2

I'm implementing a simple upload handler in Python which reads an uploaded file in chunks into memory, GZips and signs them, and reuploads them to another server for long term storage. I've already devised a way to read the upload in chunks with my web server, and essentially I have a workflow like this:

class MyUploadHandler:

    def on_file_started(self, file_name):
        pass

    def on_file_chunk(self, chunk):
        pass

    def on_file_finished(self, file_size):
        pass

This part works great.

Now I need to upload the file in chunks to the final destination after performing my modifications to them. I'm looking for a workflow somewhat like this:

import requests

class MyUploadHandler:

    def on_file_started(self, file_name):
        self.request = requests.put("http://secondaryuploadlocation.com/upload/%s" %
                (file_name,), streaming_upload = True)

    def on_file_chunk(self, chunk):
        self.request.write_body(transform_chunk(chunk))

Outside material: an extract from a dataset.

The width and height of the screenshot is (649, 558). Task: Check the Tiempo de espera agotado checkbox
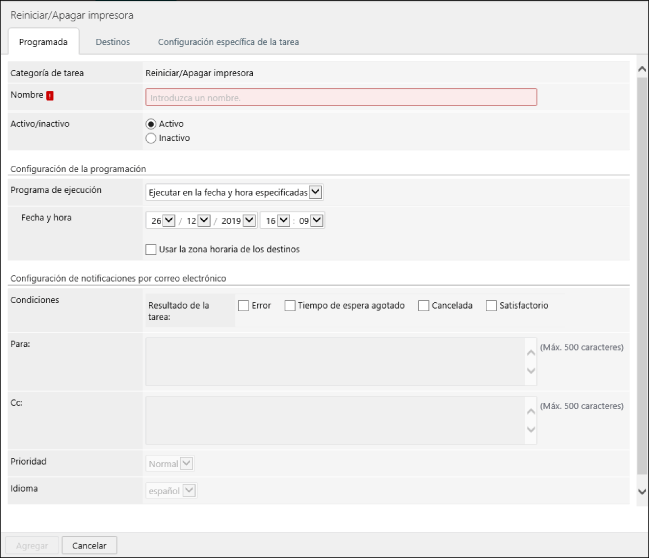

    def on_file_finished(self, file_size):
        self.request.finish()

Is there a way to do this using the Python requests library? It seems that they allow for file-like upload objects which can be read, but I'm not sure exactly what that means and how to apply it for my situation. How can I provide a streaming upload request like this?

Naftuli Kay
  • 87,710
  • 93
  • 269
  • 411
  • You need to provide a [generator for chunked uploads](http://docs.python-requests.org/en/latest/user/advanced/#chunk-encoded-requests), but that *pulls* data; your code wants to push instead. It'll require a separate thread and a queue, I think. – Martijn Pieters Mar 21 '13 at 21:12
  • Any ideas on where to start with that? My Python threading isn't so good. – Naftuli Kay Mar 21 '13 at 21:18
  • This partly depends on the web framework you are using for this and how it handles concurrency. – Martijn Pieters Mar 21 '13 at 21:25
  • Should I just generate a rogue thread for each upload in order to simultaneously re-upload the file? I'm kind of at a loss for where even to begin implementing this. Could you give a simplified example outside the context of a web application for converting pushed data into pullable data via a generator method? – Naftuli Kay Mar 22 '13 at 02:31
  • Possible duplicate of [How to stream POST data into Python requests?](http://stackoverflow.com/questions/40015869/how-to-stream-post-data-into-python-requests) – vog Oct 14 '16 at 06:59

2 Answers2

0

I would suggest using multiprocessing module of Python. You can use the apply_async routine in that module to upload each chunk as they are completed without affecting the other uploads. You can then put them in a temporary folder and after the upload event completion, you can sew them together.

Sandip Sinha
  • 49
  • 1
  • 1
-1

The following answer to a similar question should solve your problem:

Q: "How to stream POST data into Python requests?"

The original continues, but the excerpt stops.